Another thing, now I've managed to track down FPRC and do a bit of reading (wow, those user groups are SO user unfriendly) I'd just like to say how grateful to you all for the help. You are obviously all very busy but also incredibly knowledgeable. Having been heavily involved in a message board in an entirely different arena I know how disheartening it can be sometimes when you freely give time and expertise and the intended recipients don’t respond or appear unappreciative. So thanks again ).

In the meantime it looks like we are going to build a small loft and aviary just for Homer and a female, but I have a feeling it will fill up quite quickly! So I’m just trying to pick up as much on basic management, feeding and first aid as I can. We have had cockatiels for 22 years. Our male is now nearly 22 years old and has never had one day’s illness in his life, unfortunately we have however lost two females to egg binding, so I am specially sensitive to that problem. In fact I can get it out of my mind that this might have been part of the problem with Brightness. She had a very pronounced bump on her rump and held her tail at a downward angle which was very like our female cockatiels did when they had the problem. The owner of Brightness assured me that she couldn’t have been having an egg, but I wonder how he can be so sure at this time of year. Also I may be wrong, but I seem to remember reading somewhere that egg binding can cause temporary paralysis of the legs and extreme weakness. Also I can’t get what Helen wrote to Jane about Honey out of my head:

“Jane
It seems you have only just got the pigeon so sadly you don't know any history. How is she in herself? Does she look bright eyed and alert or is she looking miserable and not doing much? Is she eating and drinking normally?
She may have some internal injuries, or she may have a calcium deficiency. This does not always result in a soft shelled egg. This is usually in the latter stages before they lose the use of their legs.
What many people do not realise is that muscles need calcium to work.”
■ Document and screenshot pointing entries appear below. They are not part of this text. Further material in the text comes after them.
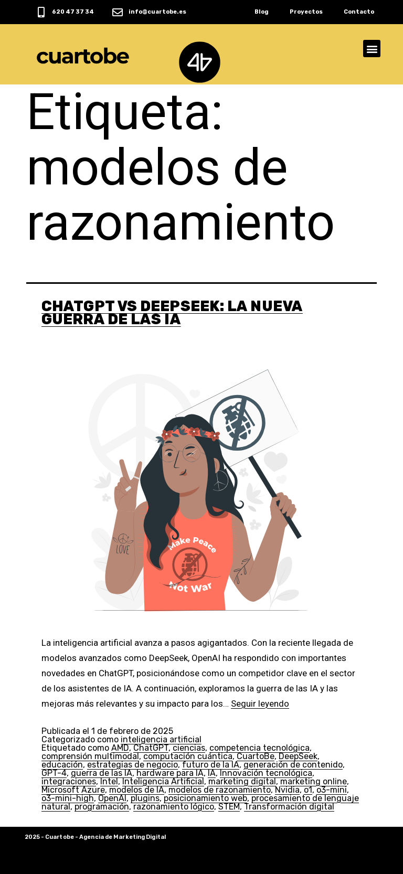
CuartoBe (255, 756)
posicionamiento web (205, 798)
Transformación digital (289, 807)
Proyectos (306, 11)
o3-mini (331, 790)
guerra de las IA (101, 773)
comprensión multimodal (90, 756)
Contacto (359, 11)
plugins (145, 798)
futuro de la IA (210, 765)
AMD (120, 748)
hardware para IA (170, 773)
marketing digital (242, 781)
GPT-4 (54, 773)
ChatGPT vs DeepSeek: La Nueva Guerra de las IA (172, 312)
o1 (308, 790)
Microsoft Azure (73, 790)
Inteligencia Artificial (163, 781)
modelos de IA (136, 790)
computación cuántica (187, 756)
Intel (109, 781)
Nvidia (287, 790)
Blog (261, 11)
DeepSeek (298, 756)
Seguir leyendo (260, 703)
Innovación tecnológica (266, 773)
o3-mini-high (67, 798)
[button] (371, 48)
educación (62, 765)
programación (102, 807)
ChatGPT (150, 748)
And I’m really wondering whether Brightness’s legs “injury” might have been connected to that. Though it seems odd as it appeared to be just one leg.
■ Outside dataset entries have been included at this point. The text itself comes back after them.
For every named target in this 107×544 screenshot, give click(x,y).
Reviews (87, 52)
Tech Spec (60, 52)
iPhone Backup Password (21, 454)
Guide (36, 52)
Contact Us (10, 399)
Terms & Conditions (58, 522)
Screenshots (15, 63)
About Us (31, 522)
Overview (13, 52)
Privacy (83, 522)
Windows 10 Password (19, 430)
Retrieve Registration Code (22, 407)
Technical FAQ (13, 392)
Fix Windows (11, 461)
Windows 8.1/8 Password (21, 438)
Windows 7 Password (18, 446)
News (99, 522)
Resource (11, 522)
The owner of Brightness suggested giving her sugared water as an electrolyte (which I did not manage to do) but somewhere on this site or FPRC Fred writes of the dangers of this re: yeast infection. Also I was surprised to read that calcium in liquid form is an electrolyte and good for exhausted birds as well as presumably assisting in egg-binding cases. But somewhere else I read that to be beneficial calcium needs certain vitamins.
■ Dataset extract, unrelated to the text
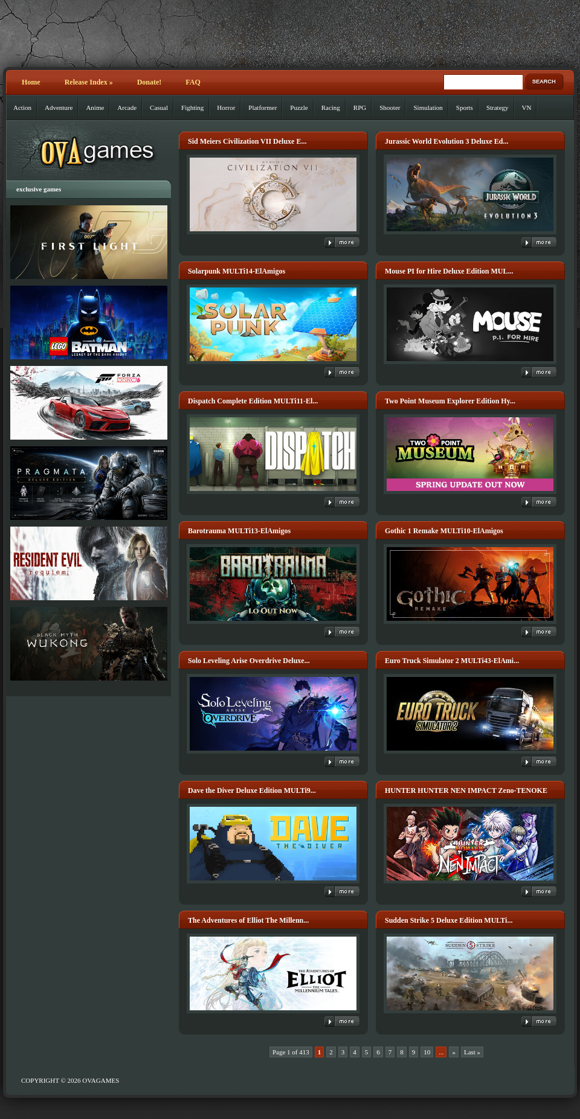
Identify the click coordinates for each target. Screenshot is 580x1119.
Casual (159, 107)
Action (22, 107)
Sorry to go on about this when Brightness is dead, but I can’t help feeling that if I’d known more we might have been able to save her.

With Homer I am doing as Mary suggested. We now have some organic (nothing but the best...lol) cider vinegar and once a week I’m putting 5ml in 70ml of water (I worked back from Mary’s quarter cup to a gallon so I hope I got the maths right!). Plus I am chopping cuttlebone into little chunks and putting a teaspoonful or so in with a special pigeon grit I got from a seed merchant. I have no idea though whether the grit is what might be called a “mineral” grit so I was wondering whether I ought to try and get some sort of mineral block for him to peck at? The local pet shop only sells and “iodine block” for cage birds so I am not sure about that. And right now we are not giving him and vitamin supplements.

I’m feeding a mixture which contains: Maple Peas, Wheat, Barley, Maize, Mung Beans (20 grams per day).

And another mixture: Wheat, Groas (?), Safflower, Buckwheat, Pinhead Oats, Dari, Black Rape, Mung Beans, Red Rape, Gold of Pleasure (whatever that is!), Blue Maw and Aniseed Oil. (10 grams per day).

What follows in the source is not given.